Post Traumatic Stress
Post traumatic stress is defined as abnormal feelings of fear, tension and anxiety occurring after a frightening experience. Generally referred to as post traumatic stress disorder or PTSD, this condition is less common than other types of anxiety disorders, affecting up to 3% of the general population.
Although theoretically anyone can develop this condition after a life threatening situation, people undergoing chronic traumas that repeat for weeks or months – such as childhood physical abuse, domestic violence or captivity during a war – are more at risk of to developing this ailment. If the environment is protracted and the trauma is recurrent then complex post traumatic stress disorder or C-PTSD can occur and this condition – as its name suggests – is even harder to treat.

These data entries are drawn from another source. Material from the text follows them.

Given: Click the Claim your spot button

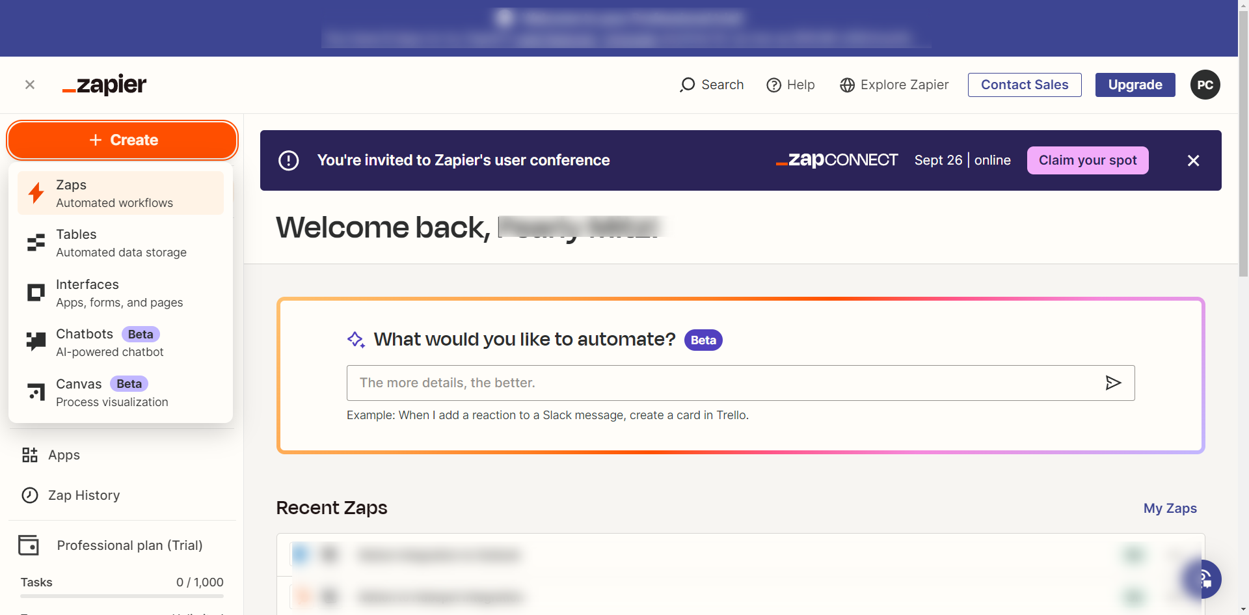Looking at the screenshot, I should pyautogui.click(x=1087, y=161).
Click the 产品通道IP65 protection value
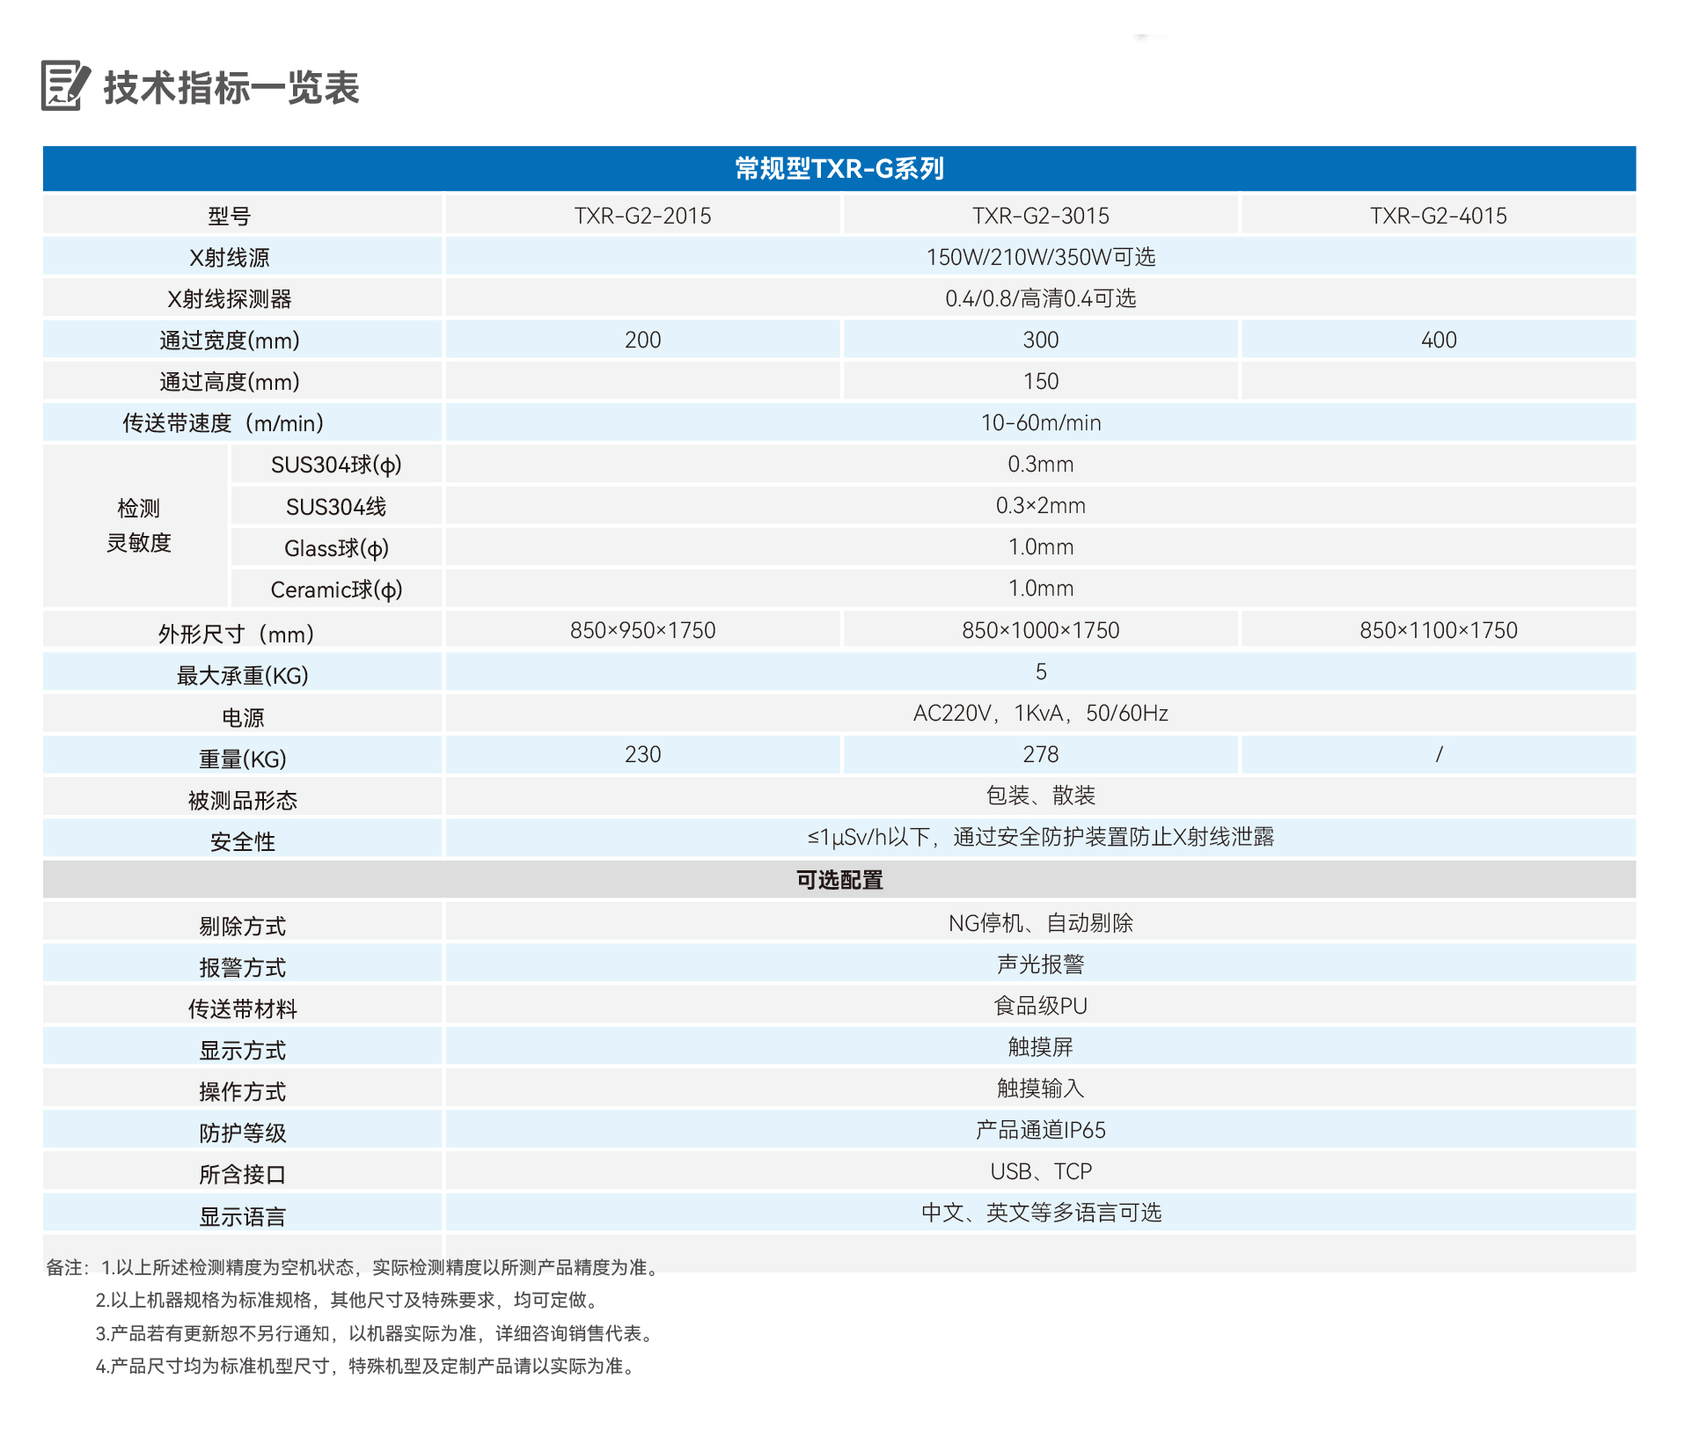1707x1452 pixels. click(1040, 1130)
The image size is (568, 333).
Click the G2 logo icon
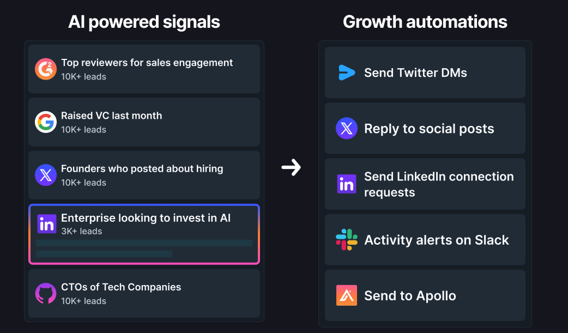[x=46, y=69]
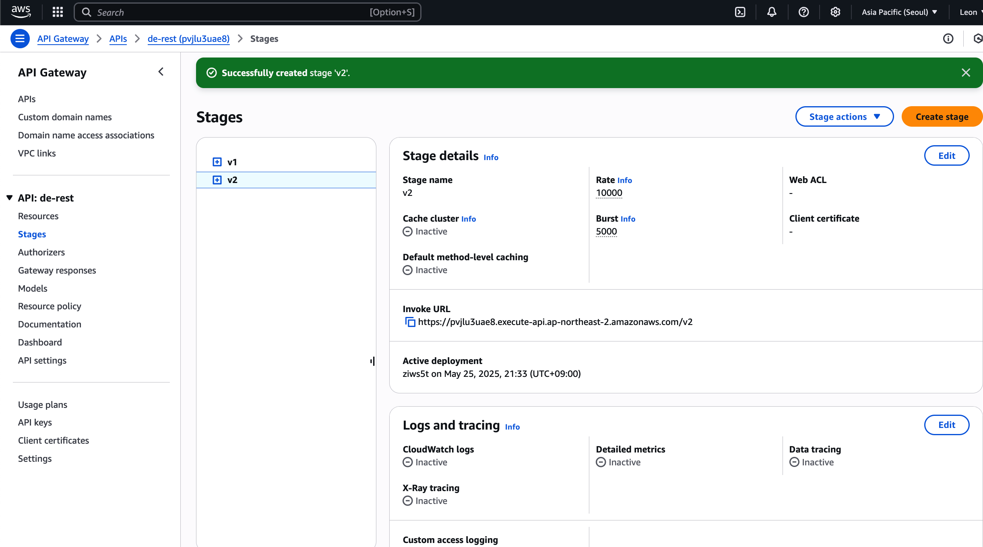This screenshot has height=547, width=983.
Task: Collapse the API: de-rest section
Action: (10, 197)
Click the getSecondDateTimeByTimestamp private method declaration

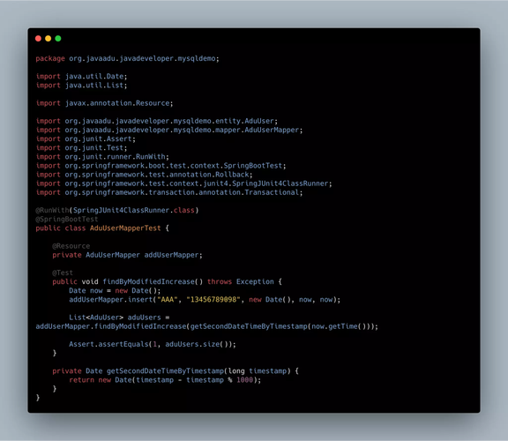(176, 371)
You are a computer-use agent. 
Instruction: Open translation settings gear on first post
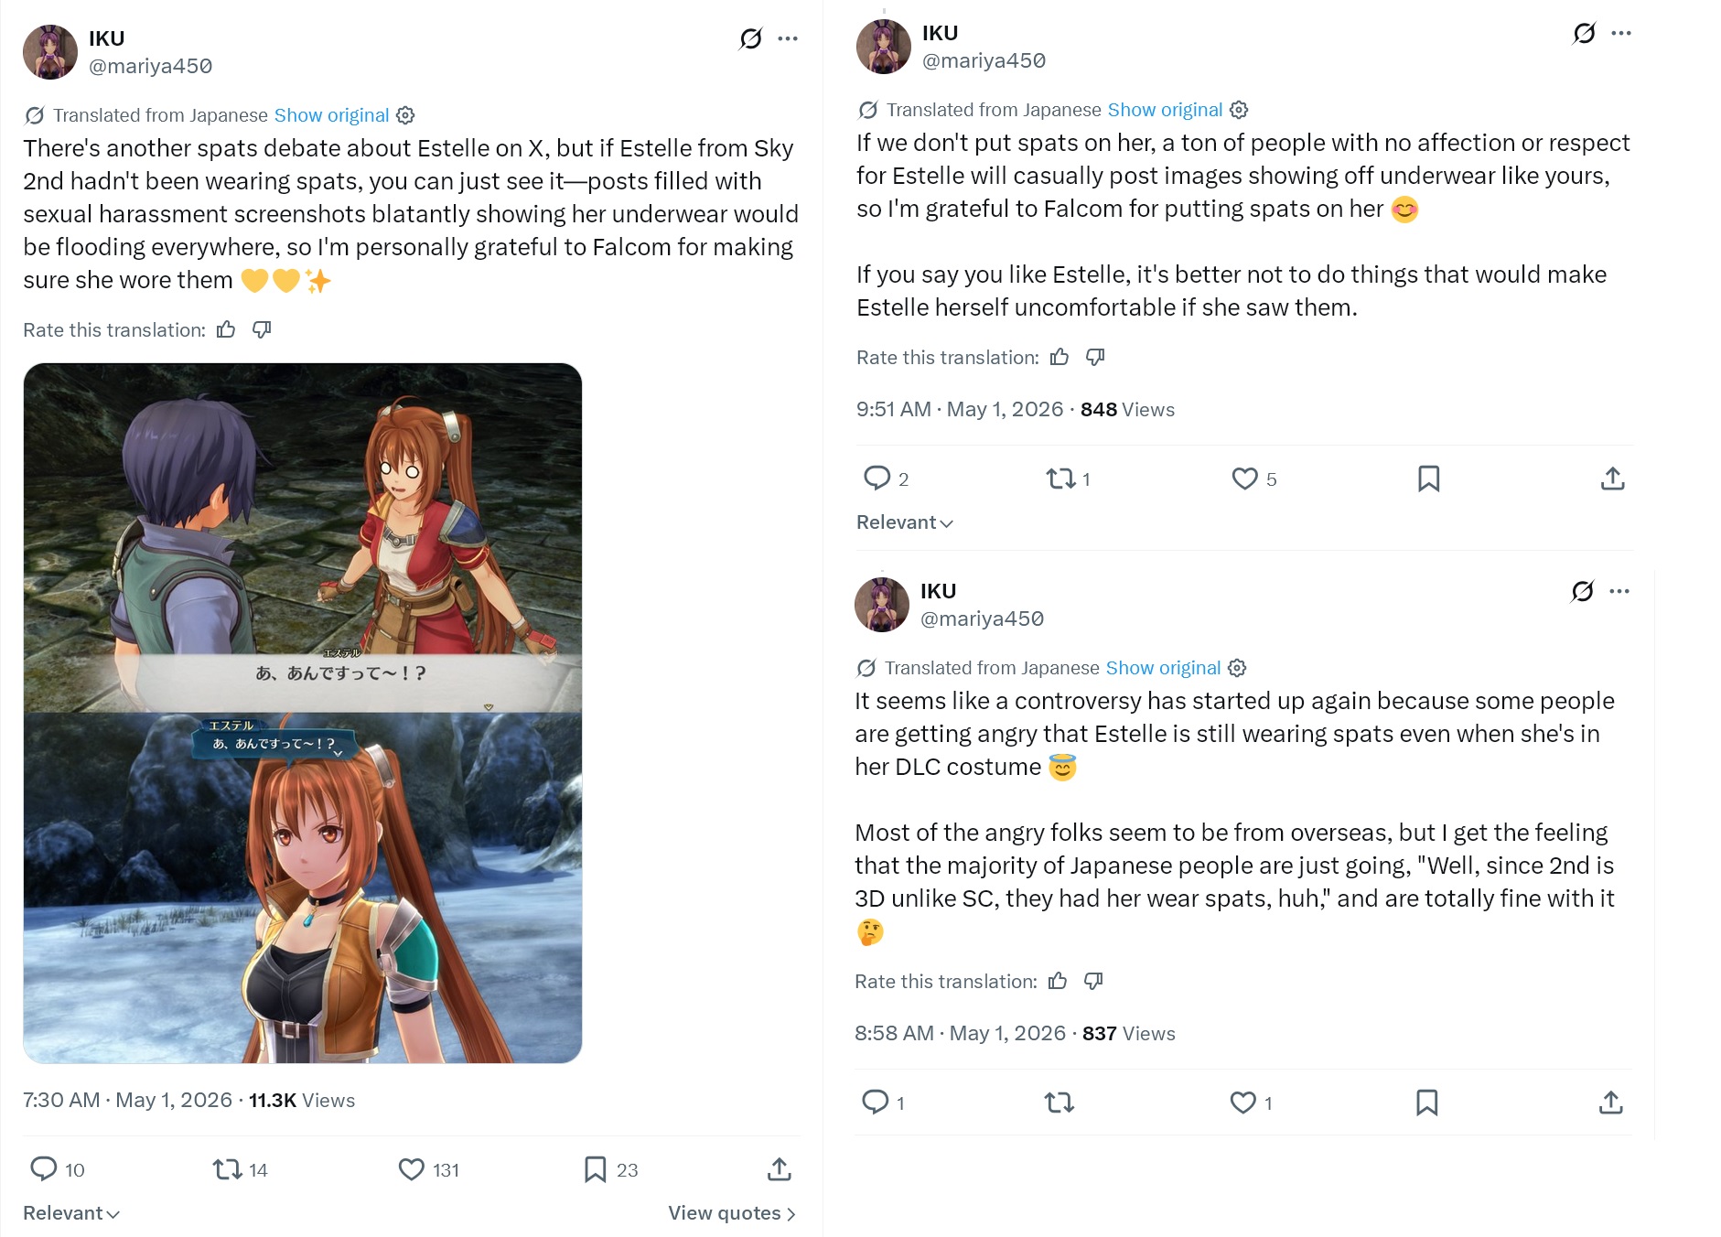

Most people going through traumatic events have difficulties adjusting their behavior and thinking patterns and coping with their feelings, insecurities and upsetting memories for a while. However, these symptoms generally subside after a period of time, without affecting the sufferer’s quality of life and self-perception in an irreversible manner.
Unfortunately, some people don’t manage to overcome their feelings of fear and anxiety and they keep having uncontrollable thoughts regarding the traumatic events and flashbacks reminding them of unpleasant details of the anxiety-inducing event. Post traumatic stress may occur not only in people going through dramatic and horrifying situations, but also in those witnessing or learning about events that cause intense fear and horror.
The most common causes of post traumatic stress disorder are:
- Natural disasters, such as fire or earthquakes,
- Physical attacks, molestation and abuse, torture, kidnapping,
- Combat exposure, civil conflicts, robberies and terrorist attacks,
- Car accidents, plane crash, man-made disasters,
- Threatening medical diagnosis,
- Death, either of a loved one or fear of your own,
- Guilt feelings for traumatic events suffered by a loved one,
Although it is normal to feel frightened after such an event and to develop anxious behaviors that last for days or weeks, feeling constantly tense, sad, disconnected and horrified may be a sign of a pathological condition. The trauma in these cases is so overwhelming that the patient can barely manage the upsetting symptoms, which will ultimately interfere with daily activities and will affect the quality of the sufferer’s life.
Risk Factors for Post Traumatic Stress
Besides the mentioned causes of PTSD, there are also risk factors that may favor the occurrence of this mental problem. This means that certain categories of people are more prone to developing this anxiety disorder after witnessing or experiencing a dramatic event. And although being aware of these factors isn’t enough for preventing the occurrence of typical PTSD symptoms after a traumatic experience, knowing that you are more likely than others to develop such a problem may be useful for getting diagnosed and receiving appropriate treatment in the early stages of this condition.
Common risk factors:
- Family history of anxiety disorders, including depression, post traumatic stress disorder or other mental ailments
- History of physical abuse, traumatic experiences during childhood
- Personal or family history of substance abuse
- Living and working under high stress conditions
- Lack of family or friends support in everyday life or after a life threatening situation
- Women are also known to be more at risk
About 1 in 3 people in these categories find themselves unable to cope with stress and anxiety appearing after a traumatic experience. However, they often avoid seeing a specialist, because they are ashamed of talking about their feelings and prefer to act like the traumatic event never took place. They become emotionally numb, they develop unhealthy behavior and thinking patterns and end up living in social isolation.
Therefore, if you have experienced or witnessed a terrifying situation and you still feel anxious after more than 6 weeks since the event took place, you may be suffering from post traumatic stress so you should talk about your symptoms with an appropriate health care professional.